I then went to a second set maths lesson. All the pupils I knew in this set had achieved high level 4s. They were doing area - by counting squares. All these pupils were easily able to apply the length x width formula for the area of rectangles, and several would be able to convert units as required.
I would maintain, from these observations, that my secondary colleagues required lower standards of work than expected in primary school. Shortly afterwards, there was a reciprocal visit. During this, secondary colleagues told us how amazed they were at the level & standard of work being produced by y6 pupils.
Remedial work is sometimes required across Year7 syllabi due to unconventional practices in Primary assessment: Refer to point 2.
It wouldn't be politic for anyone to say any of this to your face.
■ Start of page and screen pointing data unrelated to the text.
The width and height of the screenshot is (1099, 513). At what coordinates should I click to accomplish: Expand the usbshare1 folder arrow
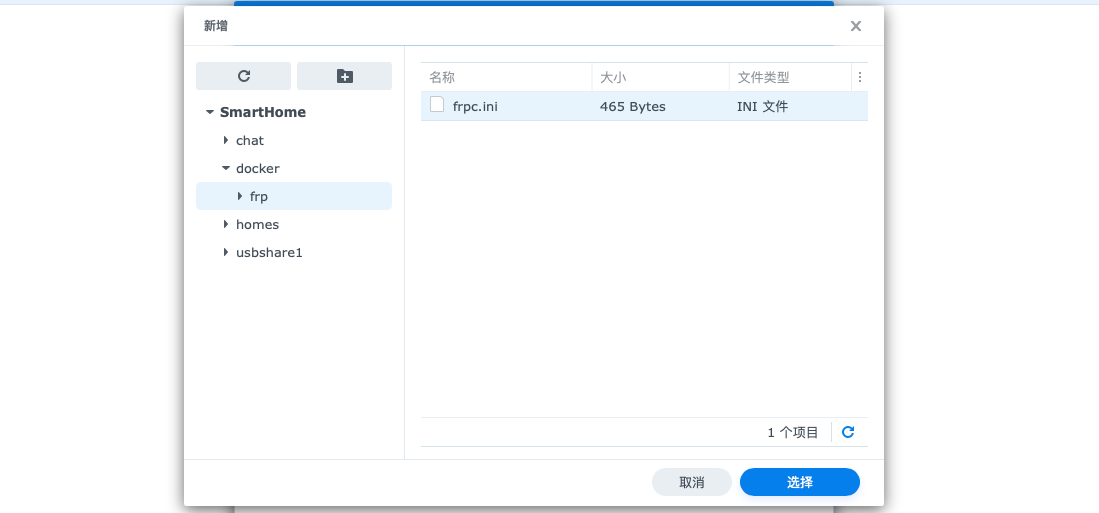(x=226, y=252)
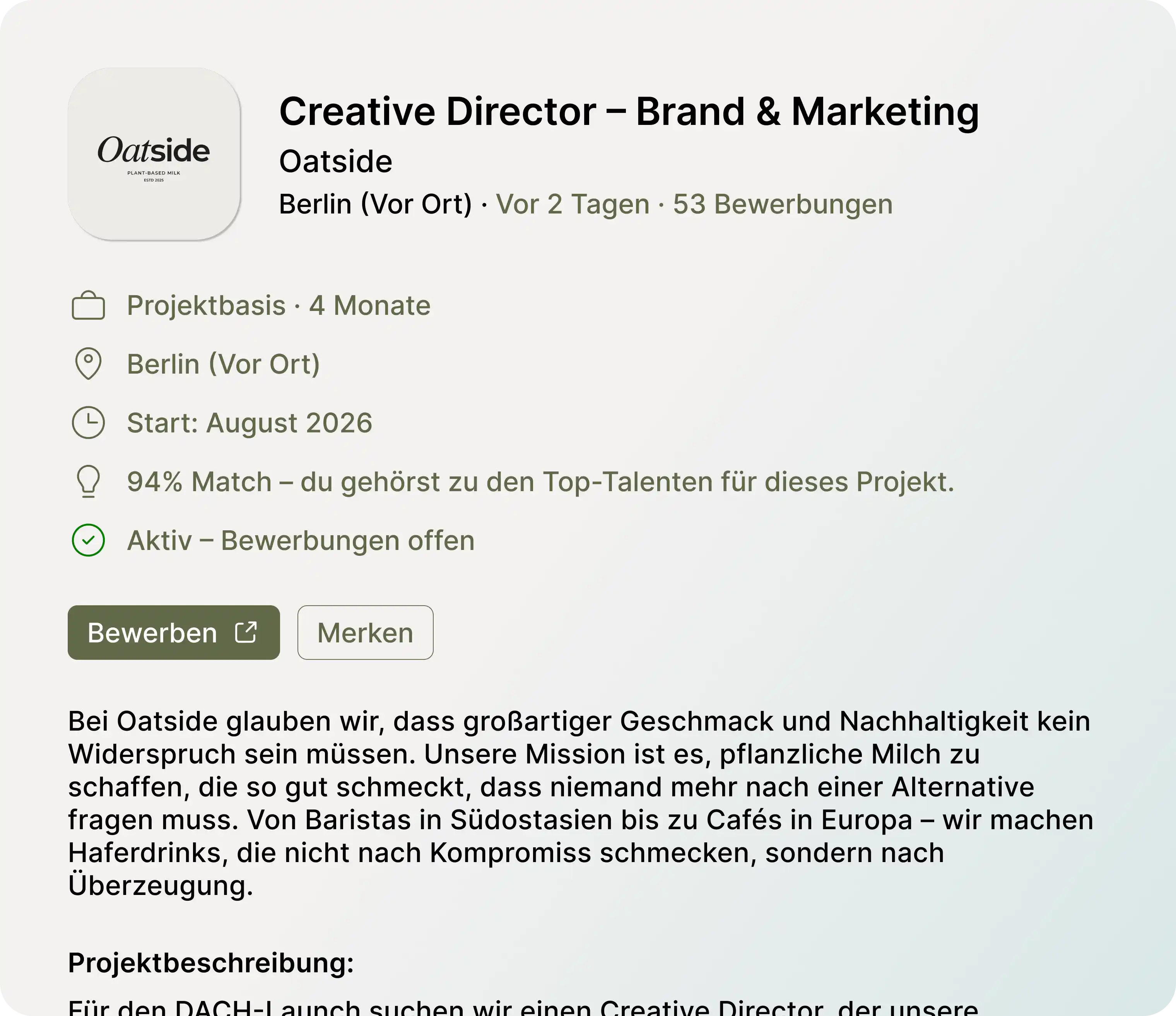Click the location pin icon
Image resolution: width=1176 pixels, height=1016 pixels.
(89, 364)
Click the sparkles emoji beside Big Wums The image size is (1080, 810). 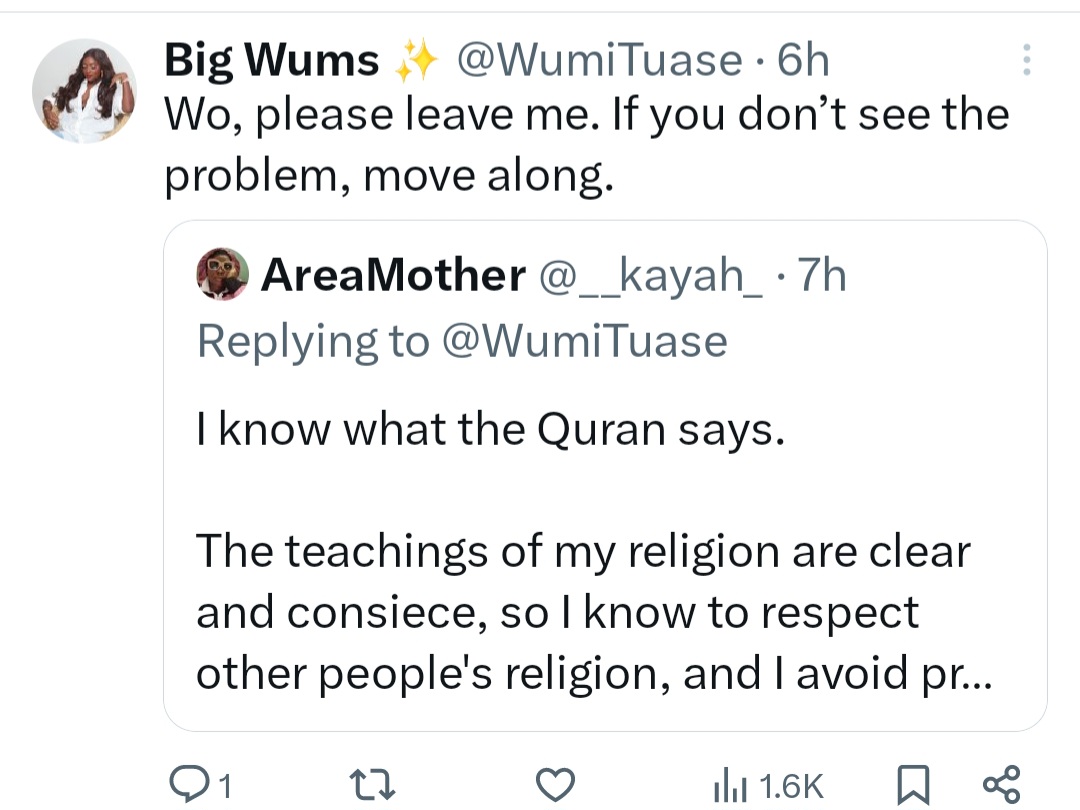point(418,64)
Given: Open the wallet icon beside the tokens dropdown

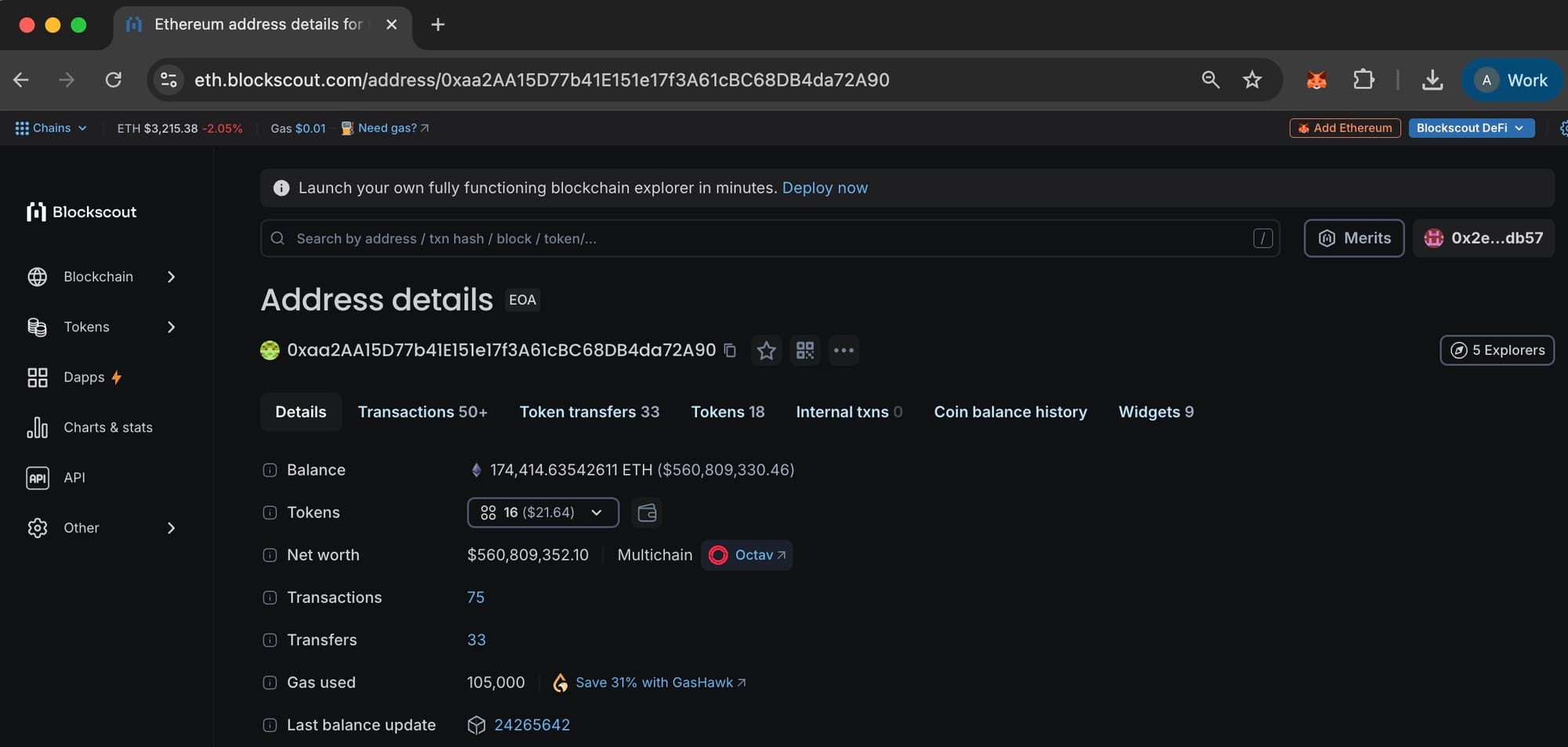Looking at the screenshot, I should point(646,512).
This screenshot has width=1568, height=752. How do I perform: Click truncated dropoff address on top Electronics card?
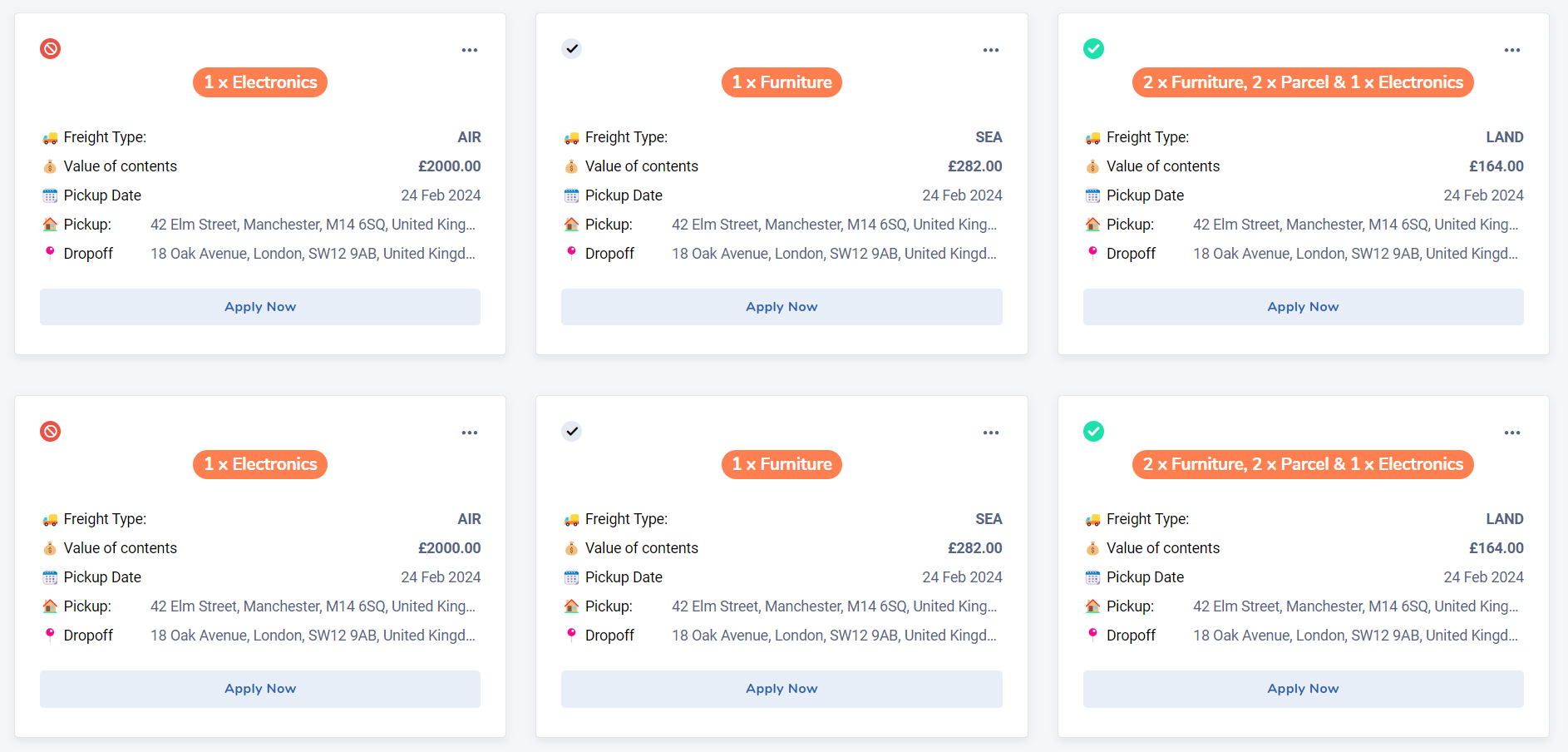(x=313, y=254)
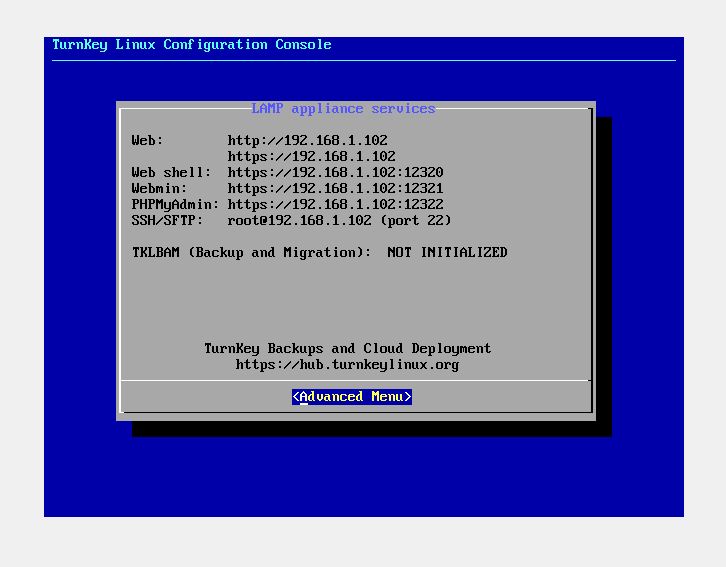This screenshot has height=567, width=726.
Task: Click the TurnKey Linux Configuration Console header
Action: click(191, 45)
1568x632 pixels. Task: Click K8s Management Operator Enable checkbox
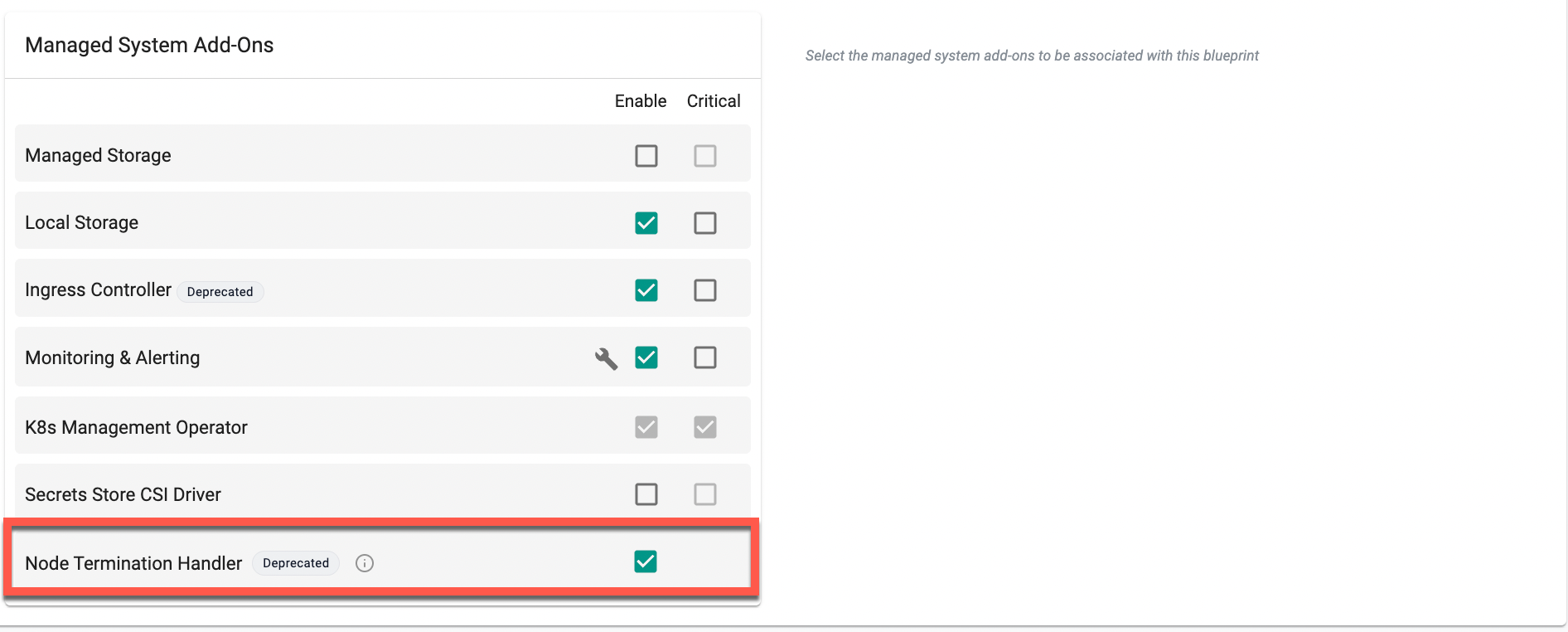(x=646, y=427)
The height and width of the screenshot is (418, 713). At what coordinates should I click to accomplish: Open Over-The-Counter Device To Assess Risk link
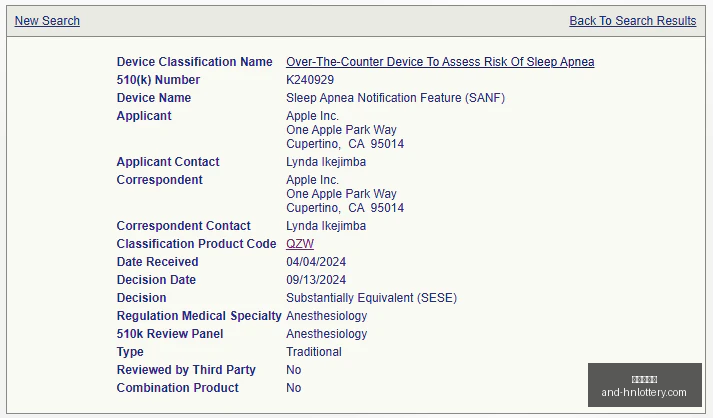coord(440,62)
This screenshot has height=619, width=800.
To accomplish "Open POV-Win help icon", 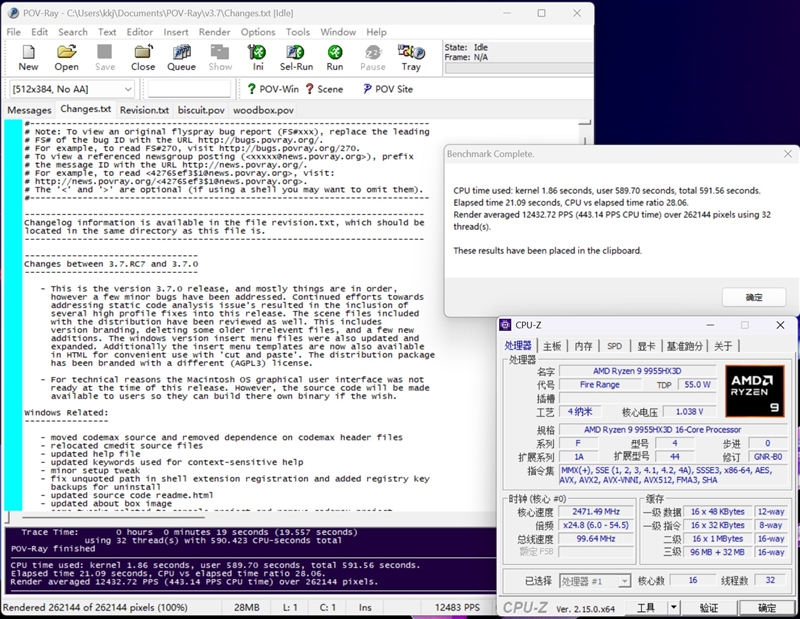I will (x=273, y=89).
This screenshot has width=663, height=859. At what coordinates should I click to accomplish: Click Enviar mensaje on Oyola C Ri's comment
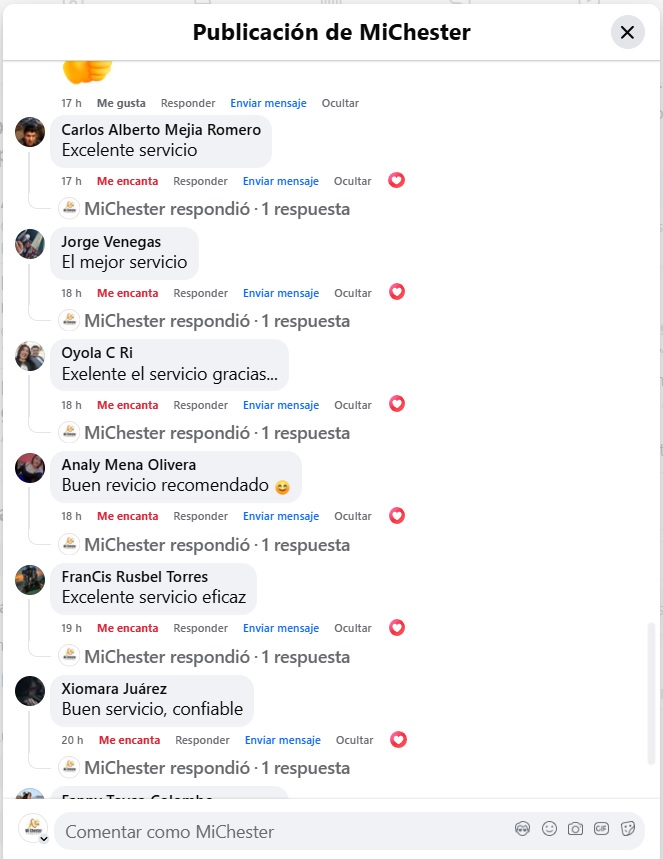coord(280,405)
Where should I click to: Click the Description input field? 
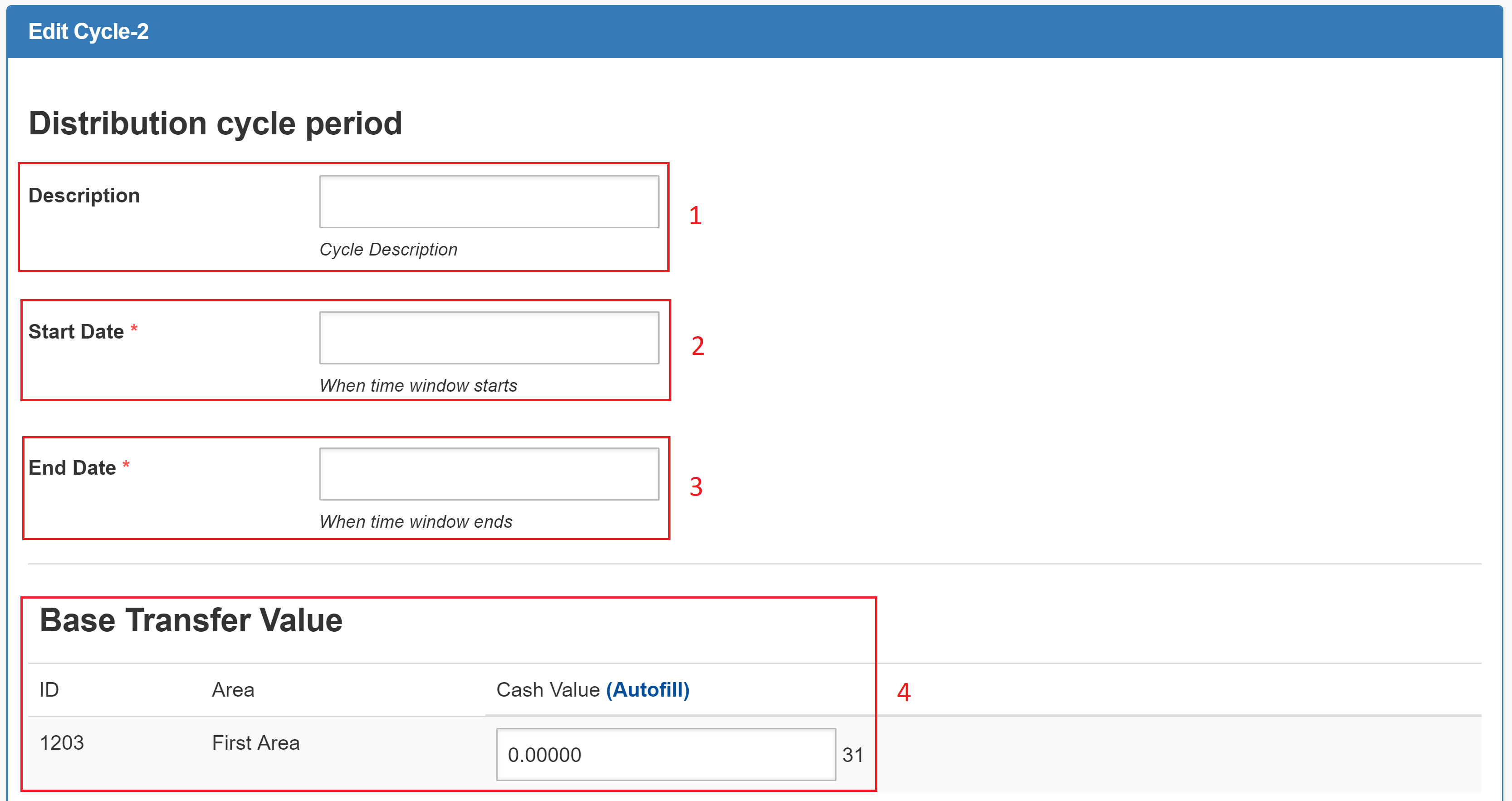[x=489, y=201]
I can assure you that any such practices DID NOT take place in the school at which I taught. And I really resent these implications on behalf of the majority of my primary colleagues. We sent 80+ pupils to that secondary school whose test results were achieved according to the rules, and whose teacher assessments were fair. They DID NOT need any so-called 'remedial' work. They needed teaching which extended & built on their pre-existing secure knowledge.
Once again I ask: what is your experience of teaching in primary schools?
What is unconventional about an externally marked and levelled assessment?
Absolutely remedial work is required for those children who require it, ie those not getting what was a level 4. A level 5/6 child does not need to go back from calculating the area of circles to counting squares inside a compound shape. This has been a probem in secondary schools and one that I have met teachers about to go through our coverage as they were finding children were bored for the whole of year 7 as the work was too easy for many of them.
You're falling into the trap. You have seen a couple of lessons at KS3 and seem to be forming an opinion on the whole of secondary education based on that. It's not a true snapshot.
It is quite clear that primary teachers are being asked to do far too much but to suggest that it is being done better than in secondary is also wide of the mark.
I was reluctant to post my experience partly because I recognise that this is how it could be interpreted. However, i am really fed up of certain posters forming an opinion on the whole of primary teaching & its testing regime based on even less than a snapshot - just an opinion which doesn't seem to have a basis in any primary experience.
I did not suggest that.
I'm sorry to invade your grandstand but it should be clear to anyone from my explicit statements that I'm not saying anything about the 'majority' of our Primary colleagues. I have complete respect for all professionals working in Primary teaching and I have made this plain in this very thread.
I did not say that they did and I am sure their Secondary teachers did not say so either.
The external markers and levellers don't get to see what is on the internal whiteboard.
There is clearly an issue with the mismatch in levels/achievement/ability - call it what you will - between pupils ending primary and starting secondary. I don't know a secondary teacher who takes the levels pupils arrive in secondary with, seriously. Sorry, but that's what's happening. Having said that, when we get pupils from year 8 or 9 and we run diagnostic baseline tests (different tests too, not just one), they're overegged too.
It's an issue that seems to occur in both sectors
Are you implying that all primary schools are cheating by writing the answers on the board. That is a huge insult to the vast majority of all primary staff.
You underestimate your audience and overestimate your rhetoric if you think anyone will fall for that baloney.
What a fantastic letter - sums up the whole situation perfectly!